Session Time: 3:15pm-4:00pm
Presentation Time: 3:30pm-4:00pm
*Purpose: The gut microbiota influences immune responses in many ways but its involvement in transplant rejection is poorly understood. We have examined how changes in the gut microbiota affect acute vascular rejection.
*Methods: The gut microbiota was disrupted by treating mice with broad-spectrum antibiotics for only the first 3 weeks of life. Mice were subsequently maintained without antibiotics into adulthood to allow the bacterial community to establish prior to transplantation at ~ 10 weeks of life.

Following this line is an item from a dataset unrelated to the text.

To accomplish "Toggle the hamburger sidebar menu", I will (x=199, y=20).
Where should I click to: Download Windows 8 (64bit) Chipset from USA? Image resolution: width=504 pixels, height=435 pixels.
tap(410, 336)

The taxonomic composition of the intestinal bacteria in adults was determined by 16S sequencing, the metagenome inferred using Picrust2, and rejection evaluated by aortic interposition grafting.
*Results: Disruption of the gut microbiota with broad-spectrum antibiotics early in life (for only the first three weeks of life) exacerbated acute rejection in adult graft recipients that was characterized by excessive neutrophil accumulation. 16S rRNA sequencing of fecal samples obtained from adult mice immediately prior to transplantation identified several differences in the abundance of bacterial taxa that were associated with treatment with antibiotics early in life. Analysis of the inferred bacterial metagenome using Picrust2, which provides information on the functional potential of this microbial community, suggested that early disruption of the gut microbiota with antibiotics substantially affects the gene content of this bacterial community in adults. Notably, treatment with antibiotics was associated with a significant reduction in genes related to certain fermentation pathways that produce the immunoregulatory short chain fatty acid acetate. The potential role of the composition of the gut microbiota and of acetate in transplant rejection was then examined by co-housing untreated mice with those that were treated with antibiotics early in life or by treating mice with acetate in their drinking water prior to transplantation of allogeneic aortic segments. Co-housing and administration of acetate prevented the exacerbation of neutrophil accumulation in allograft artery segments that was caused by early disruption of the gut microbiota.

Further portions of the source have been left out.